Les initiatives s’accélèrent pour modérer la publicité des opérateurs de paris en ligne

En mars 2022, c’est Winamax qui s’est vu refuser une campagne justement détournée par la Seine-Saint-Denis. L’ANJ lui a retiré l’autorisation d’utiliser sa publicité « Tout pour la daronne » sur la base de son décret du 4 novembre 2020 précisant que la communication commerciale ne doit pas inciter à une pratique de jeu excessive, banaliser ou valoriser ce type de pratique, ni suggérer que jouer contribue à la réussite sociale.

Une décision qui fait suite à l'émission en février 2022 des lignes directrices − à valeur d’obligation − et des recommandations, pour préciser la mise en application du décret de 2020. Le 7 novembre dernier, opérateurs, ANJ, régies publicitaires et supports ont signé quatre chartes pour « modérer la pression publicitaire et promouvoir une publicité responsable » sur quatre supports : télévision, radio, affichage et numérique. « Les sites se sont engagés à exclure les publicités à proximité des établissements scolaires et à réduire de quatre à trois le nombre de spots diffusés à chaque coupure télévisée ou radio. Les acteurs dans les publicités devront avoir plus de 25 ans, à l’exception des sportifs eux-mêmes. Sur internet, les sites limiteront leurs campagnes à trois spots par jour, par utilisateur et par support, et les influenceurs mobilisés ne devront pas être trop populaires auprès des mineurs », précise Le Monde.

Ce mardi 29 novembre, une proposition de loi relative à la lutte contre les addictions aux jeux d’argent et de hasard, et à la régulation de la publicité pour les paris sportifs en ligne a été déposée à l’Assemblée nationale.

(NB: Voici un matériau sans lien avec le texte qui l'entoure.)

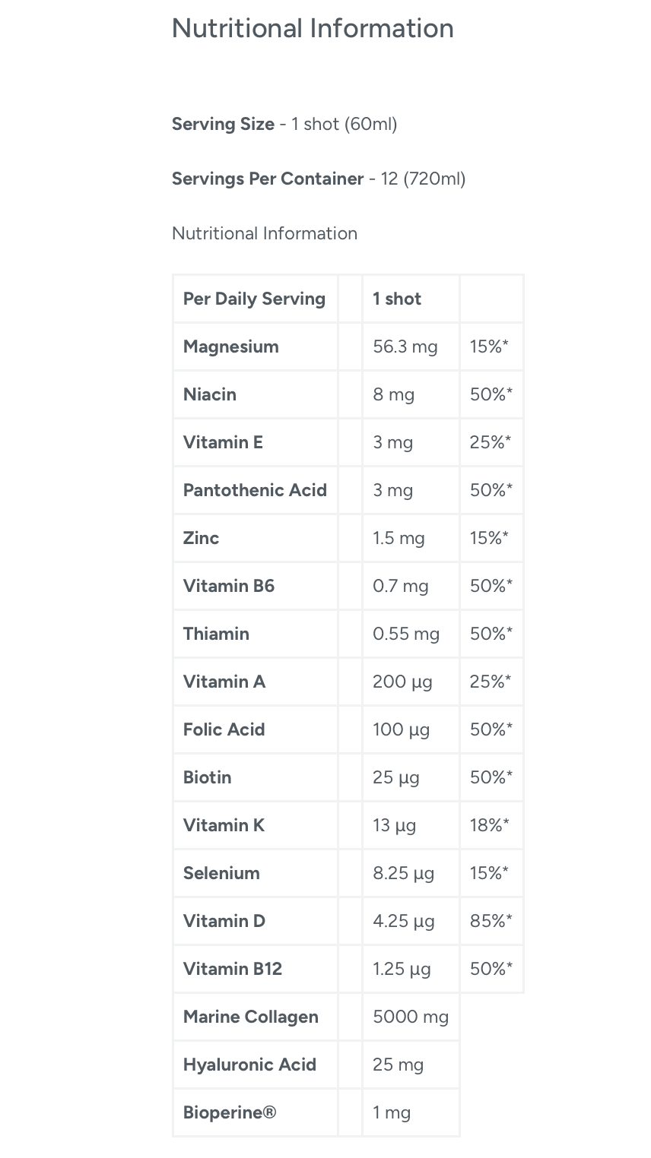651x1158 pixels.
Task: Select the Folic Acid row label
Action: (x=224, y=729)
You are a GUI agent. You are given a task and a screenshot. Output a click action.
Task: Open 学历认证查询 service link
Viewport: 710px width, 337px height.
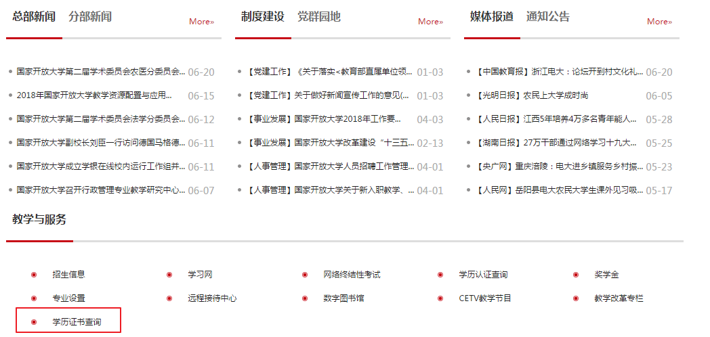(x=483, y=275)
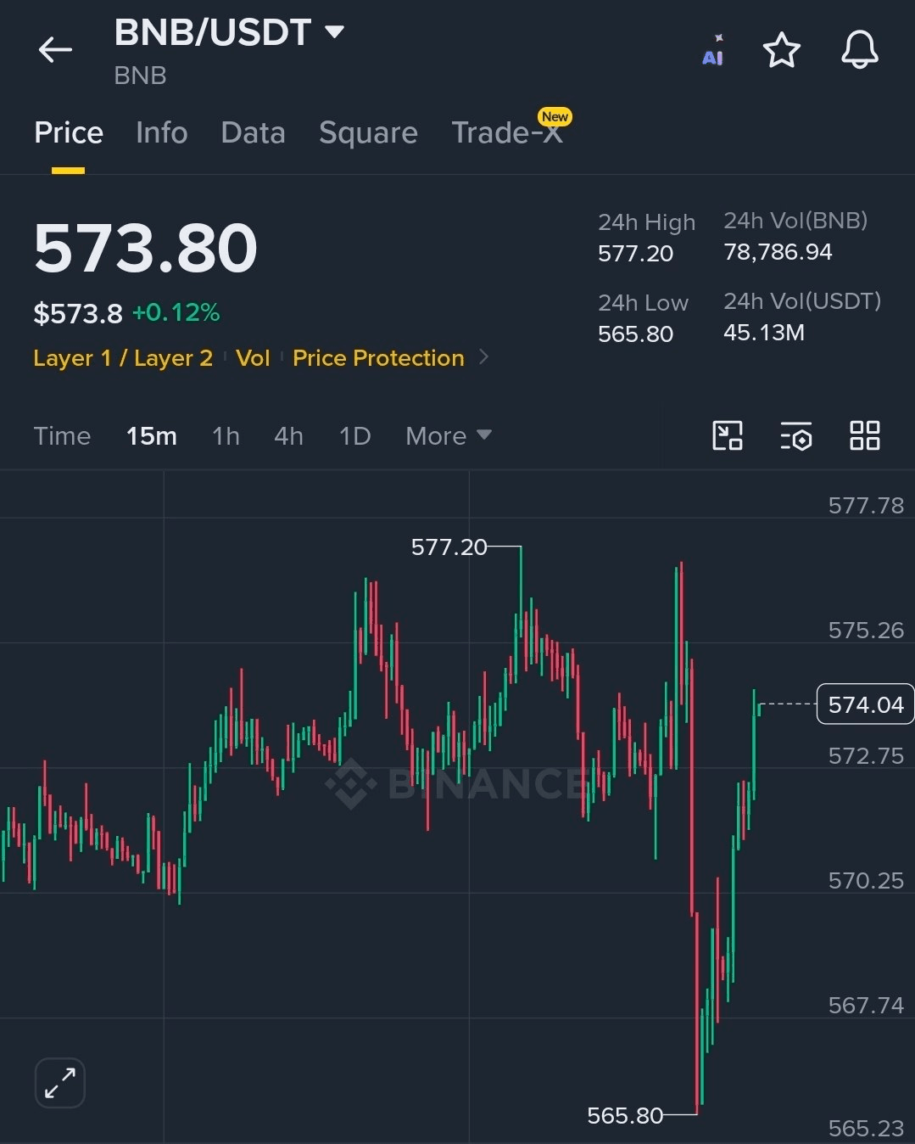Open price alerts bell icon
Viewport: 915px width, 1144px height.
click(859, 49)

Santé publique France s'attaque aux idées reçues

Santé publique France a lancé pendant le mois précédant la Coupe du monde sa première campagne de prévention aux dangers liés aux paris sportifs : « Parier, c’est pas rien. » Pour l’organisme, impliqué dans la prévention et la réduction des risques liés aux conduites addictives, l’objectif est de diminuer le nombre de parieurs à usage problématique et d’améliorer la connaissance des conséquences importantes sur la santé et la situation sociale des joueurs qui les pratiquent, notamment les jeunes, et de leur entourage.
La campagne s’attaque aux idées reçues sur les paris sportifs à travers un « débrief », une émission débat en format audio court. Mohamed Bouhafsi, journaliste sportif et chroniqueur dans l’émission « C à vous », et Laurent Karila, addictologue, interrogés par le comédien Fred Testot, décryptent en 30 secondes à 1 minute le fonctionnement des paris sportifs : les techniques marketing des opérateurs de jeux, l’illusion des gains et de l’expertise, les mécanismes et les conséquences de l’addiction.

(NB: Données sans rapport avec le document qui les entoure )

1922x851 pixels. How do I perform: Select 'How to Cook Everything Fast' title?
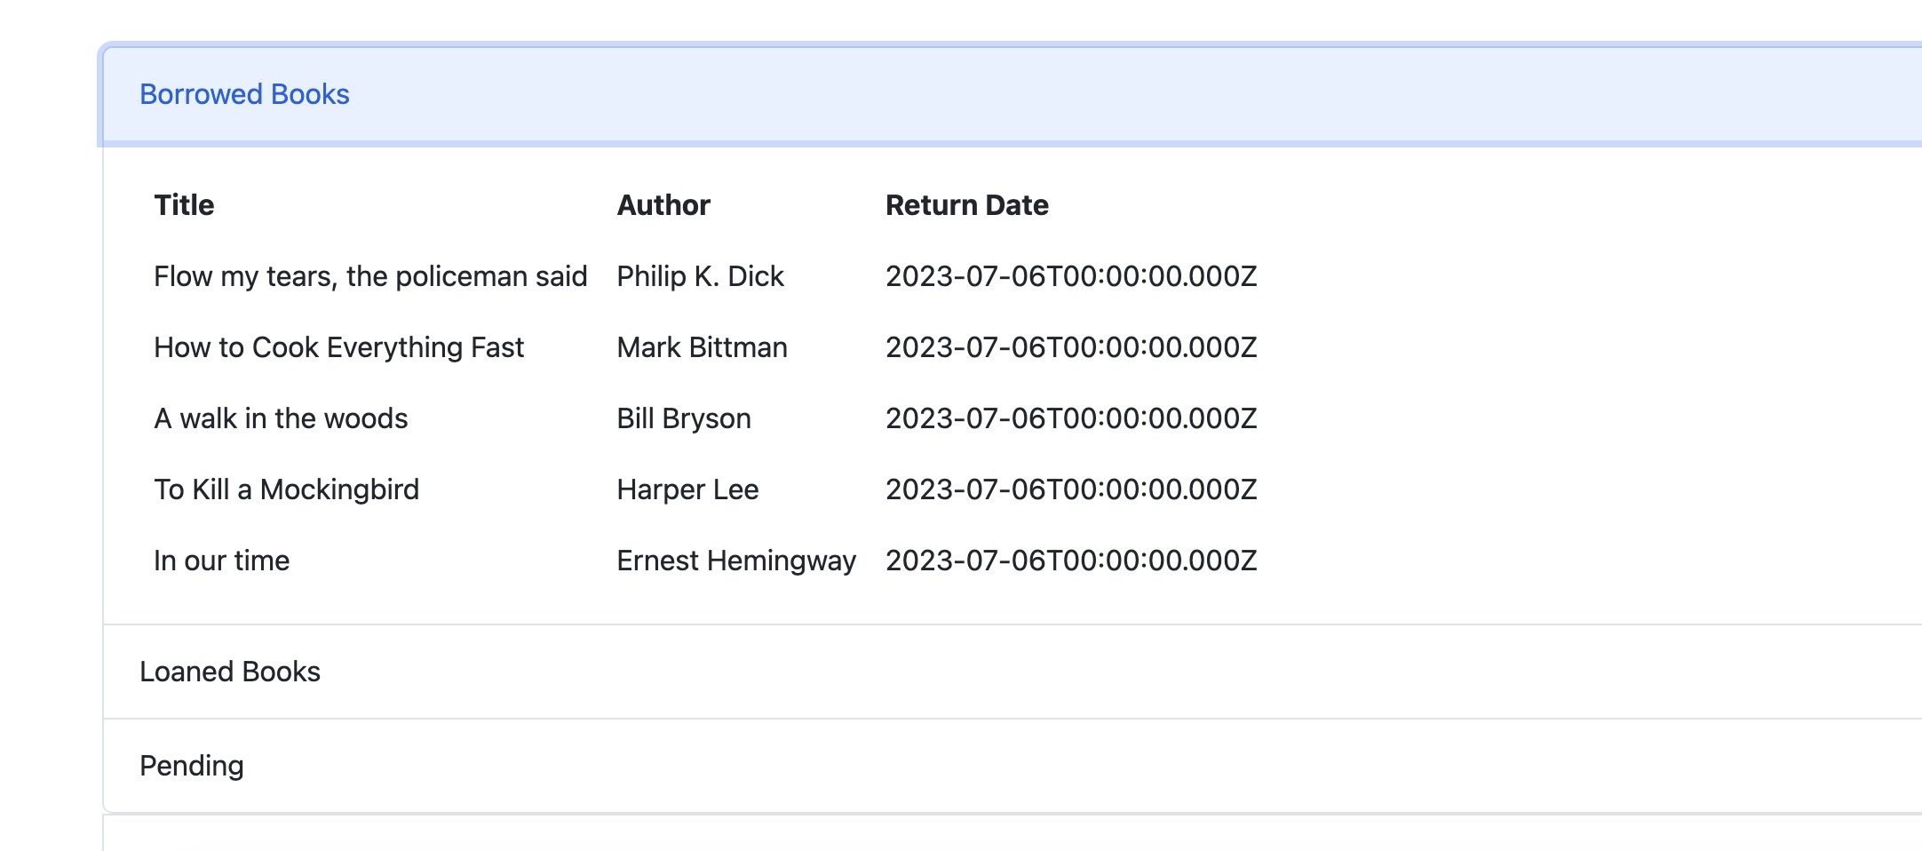[338, 347]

Ces vidéos et des témoignages audio orientent vers le dispositif d’écoute et d’aide à distance Joueurs Info Service comprenant un numéro de téléphone, le 09 74 75 13 13, accessible 7 jours sur 7 de 8 h à 2 h du matin, anonyme et non surtaxé, et le site internet joueurs-info-service.fr, proposant un forum de discussion, un chat, un espace questions/réponses, des témoignages et de nombreuses informations. Plusieurs des vidéos diffusées sur la chaîne YouTube de Joueurs Info Service et sur les réseaux sociaux ont enregistré entre 1,5 et 2 millions de vues.